Ulusal Sorun ve Sosyalistler
Sosyalistler, ulusların kaderlerini tayin hakkını
benimser ve kendi ulusu gibi başka ulusların da bu hakkı kullanması için
savaşım verir. Bu savaşımı yalnızca sosyalist olmanın değil, demokrat
olmanın da koşulu sayar, bağımsızlığa yönelen ulusal devinimleri (hareketleri)
destekler.
Ancak bu
desteğin olmazsa olmaz koşulu, bağımsızlığa yönelen ulusal devinimin, dünya
sosyalist ya da demokrasi savaşımının parçası olması ve emperyalizme karşı
çıkmasıdır. Batıda 19. yüzyıldaki kentsoylu (burjuva) demokratik devrimleriyle
biçimini bulan demokrasi savaşımı, kapitalist emperyalizmin ortaya çıktığı
20.yüzyılla birlikte genişlemiş ve ezilen ulusları içine alarak sosyalizmin
sorunu konumuna gelmiştir. Ulusların kaderlerini tayin hakkı için savaşımı
yerelden evrensele taşıyan, kurduğu sömürü düzeniyle ezilen ulusları birbirine
yakınlaştıran emperyalizmin kendisidir. Bu nedenle, 20.yüzyılda, emperyalizme
karşı çıkmayan, onunla uzlaşan bir ulusal devinimi desteklemek, üstelik bunu
sosyalizm ya da demokrasi adına yapmak olanaklı değildir.
"Biji ABD", "Biji Obama"
Kürt ayaklanmalarının Batılı büyük devletlerle
ilişkisi eski bir öyküdür. Ancak bu ilişki, Osmanlı İmparatorluğu’nun en güçsüz
dönemi dahil hiçbir dönemde bugünkü kadar açık yürütülmedi.

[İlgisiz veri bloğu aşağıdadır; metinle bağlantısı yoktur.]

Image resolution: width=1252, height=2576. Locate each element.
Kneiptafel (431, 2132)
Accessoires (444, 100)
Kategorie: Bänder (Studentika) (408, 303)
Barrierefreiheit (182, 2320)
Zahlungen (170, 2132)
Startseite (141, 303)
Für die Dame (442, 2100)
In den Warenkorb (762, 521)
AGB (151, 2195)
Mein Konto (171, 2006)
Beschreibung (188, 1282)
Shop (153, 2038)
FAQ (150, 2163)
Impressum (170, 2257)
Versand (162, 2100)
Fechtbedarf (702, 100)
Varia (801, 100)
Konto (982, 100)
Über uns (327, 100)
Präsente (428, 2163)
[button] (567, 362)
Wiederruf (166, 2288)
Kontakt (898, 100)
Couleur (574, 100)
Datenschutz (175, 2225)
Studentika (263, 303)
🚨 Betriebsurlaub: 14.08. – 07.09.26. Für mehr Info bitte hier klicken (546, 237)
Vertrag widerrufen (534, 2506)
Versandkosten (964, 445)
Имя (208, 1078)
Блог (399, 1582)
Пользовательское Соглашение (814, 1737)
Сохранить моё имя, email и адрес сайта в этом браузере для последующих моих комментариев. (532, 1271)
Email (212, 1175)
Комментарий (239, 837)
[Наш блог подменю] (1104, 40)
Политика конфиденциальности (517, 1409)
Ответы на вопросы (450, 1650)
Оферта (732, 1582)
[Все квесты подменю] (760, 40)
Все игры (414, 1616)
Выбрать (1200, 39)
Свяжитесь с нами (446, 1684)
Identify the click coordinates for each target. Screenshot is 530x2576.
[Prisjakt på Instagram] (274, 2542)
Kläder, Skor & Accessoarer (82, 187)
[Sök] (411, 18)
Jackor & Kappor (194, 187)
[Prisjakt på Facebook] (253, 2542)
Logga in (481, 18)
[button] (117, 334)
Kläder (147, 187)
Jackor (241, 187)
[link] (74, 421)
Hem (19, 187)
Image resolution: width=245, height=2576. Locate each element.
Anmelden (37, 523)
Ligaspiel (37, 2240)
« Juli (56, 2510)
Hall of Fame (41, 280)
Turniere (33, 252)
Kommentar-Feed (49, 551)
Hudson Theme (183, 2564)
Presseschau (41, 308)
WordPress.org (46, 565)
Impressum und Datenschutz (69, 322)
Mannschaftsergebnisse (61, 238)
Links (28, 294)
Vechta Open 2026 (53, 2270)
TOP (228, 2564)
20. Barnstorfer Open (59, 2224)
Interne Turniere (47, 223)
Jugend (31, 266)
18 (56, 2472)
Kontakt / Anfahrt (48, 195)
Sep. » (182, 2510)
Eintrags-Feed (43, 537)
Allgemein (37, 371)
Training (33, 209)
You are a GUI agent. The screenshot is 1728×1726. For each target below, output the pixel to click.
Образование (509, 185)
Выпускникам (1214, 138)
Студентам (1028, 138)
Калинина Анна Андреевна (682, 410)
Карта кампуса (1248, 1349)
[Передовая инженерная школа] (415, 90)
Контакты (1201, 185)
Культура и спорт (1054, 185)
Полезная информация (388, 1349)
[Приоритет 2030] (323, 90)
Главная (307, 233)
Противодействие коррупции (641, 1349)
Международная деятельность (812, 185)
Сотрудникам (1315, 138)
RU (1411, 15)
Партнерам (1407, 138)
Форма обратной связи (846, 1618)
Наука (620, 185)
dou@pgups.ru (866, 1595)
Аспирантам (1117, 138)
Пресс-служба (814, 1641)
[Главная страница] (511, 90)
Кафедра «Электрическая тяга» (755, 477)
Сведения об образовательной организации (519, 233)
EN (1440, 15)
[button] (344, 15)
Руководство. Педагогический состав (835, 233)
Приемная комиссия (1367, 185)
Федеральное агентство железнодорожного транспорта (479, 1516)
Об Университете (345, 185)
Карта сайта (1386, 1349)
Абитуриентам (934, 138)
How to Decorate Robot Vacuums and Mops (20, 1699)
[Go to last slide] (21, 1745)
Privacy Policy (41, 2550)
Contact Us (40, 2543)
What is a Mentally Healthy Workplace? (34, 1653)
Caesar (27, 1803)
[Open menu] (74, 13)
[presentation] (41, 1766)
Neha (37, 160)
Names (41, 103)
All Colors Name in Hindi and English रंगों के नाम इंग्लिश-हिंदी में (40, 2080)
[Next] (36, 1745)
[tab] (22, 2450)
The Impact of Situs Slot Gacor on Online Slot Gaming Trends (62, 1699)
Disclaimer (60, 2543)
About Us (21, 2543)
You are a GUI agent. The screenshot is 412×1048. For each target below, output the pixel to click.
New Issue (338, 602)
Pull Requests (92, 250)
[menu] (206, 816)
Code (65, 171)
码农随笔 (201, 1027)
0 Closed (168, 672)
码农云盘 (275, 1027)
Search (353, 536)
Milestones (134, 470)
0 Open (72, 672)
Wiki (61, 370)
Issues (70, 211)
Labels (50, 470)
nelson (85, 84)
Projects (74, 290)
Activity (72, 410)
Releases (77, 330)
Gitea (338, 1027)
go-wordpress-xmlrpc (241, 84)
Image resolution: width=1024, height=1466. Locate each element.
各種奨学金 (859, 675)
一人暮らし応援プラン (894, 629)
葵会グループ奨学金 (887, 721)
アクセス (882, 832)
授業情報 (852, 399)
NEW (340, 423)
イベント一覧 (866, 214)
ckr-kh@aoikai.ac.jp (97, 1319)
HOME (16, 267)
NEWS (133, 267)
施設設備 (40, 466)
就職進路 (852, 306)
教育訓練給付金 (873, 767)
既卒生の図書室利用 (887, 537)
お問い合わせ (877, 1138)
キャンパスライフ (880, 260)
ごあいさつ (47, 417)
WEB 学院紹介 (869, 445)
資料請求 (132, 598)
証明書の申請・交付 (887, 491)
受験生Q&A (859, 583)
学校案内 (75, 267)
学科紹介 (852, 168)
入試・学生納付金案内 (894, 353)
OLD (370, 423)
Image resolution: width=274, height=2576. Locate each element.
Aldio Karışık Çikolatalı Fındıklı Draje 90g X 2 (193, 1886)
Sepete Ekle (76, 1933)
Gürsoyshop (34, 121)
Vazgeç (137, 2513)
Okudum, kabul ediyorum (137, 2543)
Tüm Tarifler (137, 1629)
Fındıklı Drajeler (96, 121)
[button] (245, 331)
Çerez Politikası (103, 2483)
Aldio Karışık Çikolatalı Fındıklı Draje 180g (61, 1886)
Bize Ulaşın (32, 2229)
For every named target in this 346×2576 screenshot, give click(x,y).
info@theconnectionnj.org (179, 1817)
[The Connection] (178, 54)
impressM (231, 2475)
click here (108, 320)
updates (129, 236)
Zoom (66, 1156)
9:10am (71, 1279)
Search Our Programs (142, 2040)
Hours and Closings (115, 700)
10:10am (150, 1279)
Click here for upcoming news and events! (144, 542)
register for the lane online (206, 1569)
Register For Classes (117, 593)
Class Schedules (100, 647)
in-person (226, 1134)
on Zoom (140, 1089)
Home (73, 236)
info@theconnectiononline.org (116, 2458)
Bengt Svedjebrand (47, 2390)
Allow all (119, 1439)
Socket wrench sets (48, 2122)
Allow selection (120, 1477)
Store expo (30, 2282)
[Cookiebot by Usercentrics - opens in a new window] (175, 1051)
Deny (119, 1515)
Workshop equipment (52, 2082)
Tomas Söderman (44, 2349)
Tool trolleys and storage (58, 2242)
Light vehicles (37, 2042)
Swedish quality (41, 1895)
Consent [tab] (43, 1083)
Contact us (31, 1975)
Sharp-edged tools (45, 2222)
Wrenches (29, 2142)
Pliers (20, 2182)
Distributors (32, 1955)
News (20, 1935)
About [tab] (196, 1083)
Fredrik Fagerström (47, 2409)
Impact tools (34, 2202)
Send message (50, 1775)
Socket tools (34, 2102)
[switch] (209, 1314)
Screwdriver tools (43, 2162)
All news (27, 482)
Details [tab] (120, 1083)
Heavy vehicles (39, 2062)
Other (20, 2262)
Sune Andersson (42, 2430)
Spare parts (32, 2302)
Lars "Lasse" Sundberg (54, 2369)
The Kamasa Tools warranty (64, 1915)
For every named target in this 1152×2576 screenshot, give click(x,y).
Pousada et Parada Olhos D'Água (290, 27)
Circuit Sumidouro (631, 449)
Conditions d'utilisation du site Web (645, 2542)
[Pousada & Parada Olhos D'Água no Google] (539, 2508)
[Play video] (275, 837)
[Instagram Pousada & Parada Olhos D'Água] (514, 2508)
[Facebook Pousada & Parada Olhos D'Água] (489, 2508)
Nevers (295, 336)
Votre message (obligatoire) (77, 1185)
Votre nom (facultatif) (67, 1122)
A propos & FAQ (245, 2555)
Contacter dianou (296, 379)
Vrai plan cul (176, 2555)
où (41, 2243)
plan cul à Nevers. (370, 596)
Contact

Devlet gücü hiçbir
dönemde bugünkü kadar aciz duruma düşmedi. Sosyalistler hiçbir dönemde bugünkü
gibi ayaklanmaların yanında yer almadı. Sanki bir orta oyunu oynanıyor, kanlı
ve öldürücü bir orta oyunu. Oyun da, oyuncular da herkesin gözü önünde.
Emperyalist
devletler; Ortadoğu’yu kan gölüne çevirmişken, Kürt kalkışmasını politkasının
temeline yerleştirmişken, ayrılıkçılara para ve silah akıtırken, “biji
ABD-biji Obama” bağırışları televizyonlarda yayınlanırken... Ulusların
kaderlerini tayin hakkından söz edilebilir mi? Sözedenlere sosyalist
denilebilir mi? Emperyalizme karşı çıkmayı savaşımlarının en önüne koyan
Kemalistlere faşist diye saldırmanın amacı nedir? Düşünsel tiksintiye yol açan
bu tür girişimlerin emperyalizme hizmetten başka bir anlamı olabilir mi?
"En Amerikan Yanlısı ülke"
Emperyalist
ülkelerin sözcüleri, Kürt kalkışmasına verdikleri desteği, desteğin amaçlarını
ve beklentilerini artık diplomatik söylemlerle örtmüyor, kaba bir açıklıkla
dile getiriyor. Terörle savaşım dillerinden düşmüyor ancak konu Kürt terörü
olduğunda; verdikleri para ve silaha, yapacağı yardıma sınır koymuyorlar.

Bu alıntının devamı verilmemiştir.